• [Passage provided]
────────────────────

# F&M Expression Unlimimated VS. Dowling Graphics



## bakerteamco

*Plastisol Transfer Project - Video and Pictures*

Hello,

I received sample packs of Plastisol transfers today from F&M Expressions (2 days after asking for them) and a pack from Dowling Graphics(2 Days after asking for them). First off I tried out the F&M Expressions transfers for both light and dark. I had very descent results with this and even included a video.

Video:
http://www.youtube.com/watch?v=j7Od7oQoIgw 

and pictures:
[media]http://remote.bakerteamco.com/forum/fmlight.jpg[/media][media]http://remote.bakerteamco.com/forum/fmcolor.jpg[/media]Next I went through about 8 shirts trying out the Transfers from Dowling Graphics. The sample pack came with 10-15 transfers. I was very excited about this. But the results were horrible. I follwed the instructions to a "T" and I did not get 1 good result. The colors were amazing and quality great but the transfers barely left the paper. The pictures are listed below:

[media]http://remote.bakerteamco.com/forum/dowlinglight.jpg[/media][media]http://remote.bakerteamco.com/forum/dowlinglight2.jpg[/media][media]http://remote.bakerteamco.com/forum/dowlinglight3.jpg[/media][media]http://remote.bakerteamco.com/forum/dowlinglight4.jpg[/media][media]http://remote.bakerteamco.com/forum/dowlinglight5.jpg[/media][media]http://remote.bakerteamco.com/forum/dowlingdark.jpg[/media][media]http://remote.bakerteamco.com/forum/dowlingdark2.jpg[/media][media]http://remote.bakerteamco.com/forum/dowlingdark3.jpg[/media]And the paper:
[media]http://remote.bakerteamco.com/forum/dowlingpaper.jpg[/media]I recorded a video of this but decided not to upload it due to the poor results. Anyone have any idea what I could be doing wrong?

────────────────────

• [Parts of the exercise]
1. In the forum post about plastisol transfers, rewrite the paragraph beginning "I received sample packs" as a short list that keeps its main facts.
2. Carry on the forum post about plastisol transfers from its last sentence.

• [Listing]

────────────────────

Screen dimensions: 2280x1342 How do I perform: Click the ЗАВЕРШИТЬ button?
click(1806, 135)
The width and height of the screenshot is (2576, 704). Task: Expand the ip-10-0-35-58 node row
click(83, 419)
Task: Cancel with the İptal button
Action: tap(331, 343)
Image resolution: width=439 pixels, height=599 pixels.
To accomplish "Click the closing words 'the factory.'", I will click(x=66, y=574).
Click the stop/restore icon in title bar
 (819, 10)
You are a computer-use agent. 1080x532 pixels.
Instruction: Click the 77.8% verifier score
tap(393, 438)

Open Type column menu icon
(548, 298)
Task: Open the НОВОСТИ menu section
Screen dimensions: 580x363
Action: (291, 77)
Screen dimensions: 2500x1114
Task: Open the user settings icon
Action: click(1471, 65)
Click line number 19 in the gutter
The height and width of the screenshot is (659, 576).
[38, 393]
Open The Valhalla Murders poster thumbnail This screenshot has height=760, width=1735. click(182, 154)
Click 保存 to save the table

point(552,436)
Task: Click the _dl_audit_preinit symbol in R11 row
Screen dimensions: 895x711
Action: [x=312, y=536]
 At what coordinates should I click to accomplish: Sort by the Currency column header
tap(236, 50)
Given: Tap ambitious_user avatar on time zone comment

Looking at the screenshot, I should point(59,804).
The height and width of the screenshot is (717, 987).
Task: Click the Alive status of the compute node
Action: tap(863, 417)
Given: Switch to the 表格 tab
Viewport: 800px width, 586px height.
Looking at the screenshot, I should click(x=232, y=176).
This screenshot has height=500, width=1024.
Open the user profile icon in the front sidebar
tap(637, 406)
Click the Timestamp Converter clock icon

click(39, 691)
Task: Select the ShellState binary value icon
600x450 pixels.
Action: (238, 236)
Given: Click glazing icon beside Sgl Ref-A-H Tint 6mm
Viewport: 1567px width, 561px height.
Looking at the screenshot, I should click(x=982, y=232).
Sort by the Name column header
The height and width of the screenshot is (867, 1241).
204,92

────────────────────

• [Answer set]
1.
- Sample packs of plastisol transfers arrived from F&M Expressions and from Dowling Graphics, each two days after they were requested.
- The F&M Expressions transfers were tried first, on both light and dark.
- The results were very decent, and a video was included.

2.
----------



## wormil

Hmmm, I have some samples from Dowling that I've never gotten round to pressing. Maybe I'll try a few tomorrow and see what happens. What kind of press do you have? The first thing that comes to mind when looking at the pictures is that your heating element might be weak around the perimeter. If your heat is uneven it may not show up on the smaller F&M samples.


I get, "This video is unavailable."


----------



## bakerteamco

Try the video now



wormil said:


> Hmmm, I have some samples from Dowling that I've never gotten round to pressing. Maybe I'll try a few tomorrow and see what happens. What kind of press do you have? The first thing that comes to mind when looking at the pictures is that your heating element might be weak around the perimeter. If your heat is uneven it may not show up on the smaller F&M samples.
> 
> 
> I get, "This video is unavailable."


----------



## bakerteamco

I just tried another full shirt transfer using the same press and it worked just fine. This was from another company than Dowling. I wonder what the issue could be?

Larry



bakerteamco said:


> Try the video now


----------



## selzler

I use dowlings transfer all the time and have never had a problem. The prints look great when done. I buy from alot of suppliers I also use a air press at 40# of presher at 390 degrees.


----------



## bakerteamco

The instructions have the temp settings at 375 degrees. Should it be hotter?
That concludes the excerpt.